Erstmals in der Geschichte des amerikanischen Universitätssports dürfen Athleten dort Geld verdienen. Eine neue Zeitrechnung im US-Sport beginnt - und die ersten Jahre sind Wilder Westen.

Von Jürgen Schmieder, Los Angeles

Sind das auf dem Feld Amateure oder Profis? Das ist die Frage, die man stellen kann beim Football-Finale der Universitäten von Michigan und Washington. Etwa 30 Millionen Amerikaner werden vor Bildschirmen sitzen. Der Sportsender ESPN bezahlt pro Jahr 470 Millionen Dollar für die Übertragungsrechte an den beiden Halbfinal-Partien über Neujahr und das Endspiel in Houston. 155 Jahre nach der ersten College-Football-Meisterschaft, die damals Princeton University gewann, ist dies ein gewaltiges Geschäft, obwohl die Akteure auf dem Rasen offiziell Amateure sind. Vor zwei Jahren gab es aber eben auch die NIL-Entscheidung des Supreme Court, die den US-Sport verändern dürfte wie kaum eine andere zuvor: Die Spieler sind nun nämlich auch Profis.

"NIL" steht für "Name, Image, Likeness". Der Oberste Gerichtshof hatte entschieden, dass die Regel, derzufolge Studenten keinen Cent mit ihren sportlichen Fähigkeiten verdienen dürfen, sollten sie am Uni-Sport teilnehmen wollen, verfassungswidrig ist. Die Lage ist, vereinfacht ausgedrückt, jetzt folgendermaßen: Die studierenden Athleten dürfen nach wie vor kein Geld von Unis erhalten - sehr wohl aber für Vermarktung von Persönlichkeitsrechten, wenn sie zum Beispiel Werbung machen. NIL ist aber insgesamt ein weites Feld: Man kann auch jemandem 10 000 Dollar bezahlen für einen kurzen Anruf beim Sohn zu Weihnachten. Die Folge ist: Eine ganze Reihe neuer Unwägbarkeiten.

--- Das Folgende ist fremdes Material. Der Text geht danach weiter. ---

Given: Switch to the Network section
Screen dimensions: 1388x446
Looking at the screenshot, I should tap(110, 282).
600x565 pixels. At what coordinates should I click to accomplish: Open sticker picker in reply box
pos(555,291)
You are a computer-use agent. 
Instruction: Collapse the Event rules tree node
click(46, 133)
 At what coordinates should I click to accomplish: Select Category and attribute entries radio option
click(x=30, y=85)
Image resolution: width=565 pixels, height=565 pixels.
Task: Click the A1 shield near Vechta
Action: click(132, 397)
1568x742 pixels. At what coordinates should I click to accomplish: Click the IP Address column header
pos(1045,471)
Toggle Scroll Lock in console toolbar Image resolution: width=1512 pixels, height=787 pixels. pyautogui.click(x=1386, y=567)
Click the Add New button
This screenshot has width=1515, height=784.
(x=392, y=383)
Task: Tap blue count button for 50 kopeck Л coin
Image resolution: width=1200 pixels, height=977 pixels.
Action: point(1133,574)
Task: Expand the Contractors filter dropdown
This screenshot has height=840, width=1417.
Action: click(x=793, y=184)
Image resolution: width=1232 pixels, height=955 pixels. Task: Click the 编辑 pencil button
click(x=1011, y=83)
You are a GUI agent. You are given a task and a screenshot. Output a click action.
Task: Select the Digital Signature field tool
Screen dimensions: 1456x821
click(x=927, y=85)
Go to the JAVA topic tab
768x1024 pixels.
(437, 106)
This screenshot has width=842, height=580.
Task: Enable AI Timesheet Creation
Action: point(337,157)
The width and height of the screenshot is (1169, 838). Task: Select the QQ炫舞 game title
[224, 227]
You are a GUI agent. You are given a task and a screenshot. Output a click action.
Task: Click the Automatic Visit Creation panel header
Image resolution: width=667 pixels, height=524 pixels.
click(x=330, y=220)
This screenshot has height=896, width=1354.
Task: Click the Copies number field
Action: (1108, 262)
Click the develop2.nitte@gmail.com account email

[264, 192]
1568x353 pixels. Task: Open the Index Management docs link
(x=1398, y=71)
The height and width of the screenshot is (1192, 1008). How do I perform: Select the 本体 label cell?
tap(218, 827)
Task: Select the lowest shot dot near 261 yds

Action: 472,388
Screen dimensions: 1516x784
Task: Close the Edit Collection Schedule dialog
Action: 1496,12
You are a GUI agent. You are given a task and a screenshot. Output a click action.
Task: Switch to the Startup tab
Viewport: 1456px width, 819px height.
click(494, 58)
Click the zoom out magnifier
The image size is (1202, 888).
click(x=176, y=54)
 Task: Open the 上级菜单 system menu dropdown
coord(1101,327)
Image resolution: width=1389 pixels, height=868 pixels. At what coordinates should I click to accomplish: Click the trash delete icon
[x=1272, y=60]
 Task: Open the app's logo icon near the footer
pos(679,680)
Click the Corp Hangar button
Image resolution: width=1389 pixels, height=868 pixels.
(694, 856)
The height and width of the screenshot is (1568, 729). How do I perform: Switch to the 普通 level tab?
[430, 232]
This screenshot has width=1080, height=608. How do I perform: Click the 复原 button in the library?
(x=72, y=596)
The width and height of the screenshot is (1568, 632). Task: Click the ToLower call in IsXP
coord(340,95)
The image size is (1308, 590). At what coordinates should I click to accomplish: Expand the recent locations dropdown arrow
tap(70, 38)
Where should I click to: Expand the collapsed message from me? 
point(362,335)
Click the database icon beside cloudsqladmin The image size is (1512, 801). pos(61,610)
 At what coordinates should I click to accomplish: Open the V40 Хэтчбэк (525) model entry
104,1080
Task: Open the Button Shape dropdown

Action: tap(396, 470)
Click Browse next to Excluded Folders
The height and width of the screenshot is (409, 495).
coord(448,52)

Ein Footballtrainer ist einer der höchstbezahlten Beamten der USA

Seit dem Ruderrennen zwischen Harvard und Princeton im Jahr 1852 auf dem Lake Winnipesaukee lautete die Übereinkunft zwischen Universitäten und Sportstudenten: Die Hochschulen übernehmen Studiengebühren sowie Kosten für Miete, Material und Verköstigung - was in Michigan heute auf etwa 80 000 Dollar hinausläuft. Im Gegenzug halten die Sportstudenten ihre Knochen hin für Ruhm, Ehre und Einnahmen für die Colleges über TV-Rechte, Tickets und Merchandising. Die Sportfakultät in Michigan dürfte heuer mehr als 215 Millionen Dollar umsetzen. Der Football-Cheftrainer Jim Harbaugh ist mit einem Gehalt von 8,2 Millionen Dollar einer der bestbezahlten Beamten der USA; Michigan ist eine öffentliche Schule.

Diese Entwicklung zu Big Business im Uni-Sport führte zur Frage: Sollten Sportler ein wenig mehr von diesem riesigen Kuchen erhalten oder zumindest die Chance, ihre Fähigkeiten während der Studienzeit anderweitig zu monetarisieren, etwa über Preisgelder in Sportarten wie Tennis, Leichtathletik oder Turnen? Der Supreme Court sagte Ja - aber nicht von den Unis selbst.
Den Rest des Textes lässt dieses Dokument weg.